When questioned why the development did not offer social rents, Greenwich’s principal planner Jillian Halford said that London Affordable Rent was “certainly affordable to borough residents”.
“We may disagree on that,” Mardner said. Greenwich Council itself uses London Affordable Rent for its new Greenwich Builds properties – schemes which Mardner has voted in favour of.
Asked by Glyndon councllor Sandra Bauer why “affordable” housing levels had dropped from 35 to 30 percent, Halford said that the cut had been made to keep the development viable after original plans for 10 storeys were dropped.
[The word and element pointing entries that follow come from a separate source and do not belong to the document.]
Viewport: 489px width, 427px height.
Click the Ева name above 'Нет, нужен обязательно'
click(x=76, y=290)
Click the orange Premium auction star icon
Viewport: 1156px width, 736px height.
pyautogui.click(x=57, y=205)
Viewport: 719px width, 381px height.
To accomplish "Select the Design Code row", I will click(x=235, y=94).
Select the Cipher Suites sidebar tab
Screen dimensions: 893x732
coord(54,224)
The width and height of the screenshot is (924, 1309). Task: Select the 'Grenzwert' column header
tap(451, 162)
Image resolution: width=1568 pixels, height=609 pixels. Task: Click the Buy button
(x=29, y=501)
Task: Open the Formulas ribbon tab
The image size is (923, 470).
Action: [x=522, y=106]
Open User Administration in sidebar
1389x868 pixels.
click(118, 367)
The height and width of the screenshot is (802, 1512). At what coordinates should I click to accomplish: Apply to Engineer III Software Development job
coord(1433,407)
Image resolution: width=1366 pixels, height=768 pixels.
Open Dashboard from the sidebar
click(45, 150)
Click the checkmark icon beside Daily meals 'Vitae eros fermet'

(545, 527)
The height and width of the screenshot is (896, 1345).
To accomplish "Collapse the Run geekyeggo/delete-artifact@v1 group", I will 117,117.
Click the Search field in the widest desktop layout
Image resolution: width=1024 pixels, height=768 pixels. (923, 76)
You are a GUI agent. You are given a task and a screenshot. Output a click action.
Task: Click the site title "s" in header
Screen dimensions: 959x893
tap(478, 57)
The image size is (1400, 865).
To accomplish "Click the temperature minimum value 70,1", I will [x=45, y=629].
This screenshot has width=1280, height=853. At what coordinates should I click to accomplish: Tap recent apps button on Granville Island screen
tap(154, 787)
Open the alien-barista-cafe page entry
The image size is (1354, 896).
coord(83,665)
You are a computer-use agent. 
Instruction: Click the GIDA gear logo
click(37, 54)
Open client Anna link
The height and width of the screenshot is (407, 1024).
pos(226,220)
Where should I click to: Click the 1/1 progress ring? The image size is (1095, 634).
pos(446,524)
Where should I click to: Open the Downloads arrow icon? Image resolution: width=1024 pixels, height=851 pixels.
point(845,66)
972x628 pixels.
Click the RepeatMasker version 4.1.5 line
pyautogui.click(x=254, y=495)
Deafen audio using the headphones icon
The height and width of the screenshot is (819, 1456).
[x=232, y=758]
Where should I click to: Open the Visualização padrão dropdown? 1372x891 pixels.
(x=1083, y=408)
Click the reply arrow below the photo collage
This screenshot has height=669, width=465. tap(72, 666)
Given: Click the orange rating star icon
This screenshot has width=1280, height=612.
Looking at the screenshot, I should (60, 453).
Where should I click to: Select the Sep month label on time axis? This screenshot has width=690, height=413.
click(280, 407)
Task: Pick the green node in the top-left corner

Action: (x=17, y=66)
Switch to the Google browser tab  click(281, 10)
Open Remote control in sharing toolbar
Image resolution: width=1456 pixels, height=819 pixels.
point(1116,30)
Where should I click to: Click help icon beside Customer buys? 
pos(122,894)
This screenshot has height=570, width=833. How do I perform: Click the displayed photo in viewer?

Brenda Taggart from Charlton Together, another lobby group, questioned the developer’s attitude to “affordable” housing after a series of upward and downward revisions, saying it “has more elasticity than my old grandma’s knickers”.
The planning meeting had to end after two hours because of Covid restrictions – the cramped 115-year-old Woolwich Town Hall chamber is he only meeting room fitted with cameras so meetings can be viewed remotely, and councillors can only meet for two hours with a 15-minute break to air the chamber.
The restrictions have played havoc with Greenwich’s planning meetings, which had been held online with only a few hitches until communities secretary Robert Jenrick and a court ruling stopped the practice for councils’ decision-making meetings.
Councillors will hear from the developer and resume their deliberations on 20 July.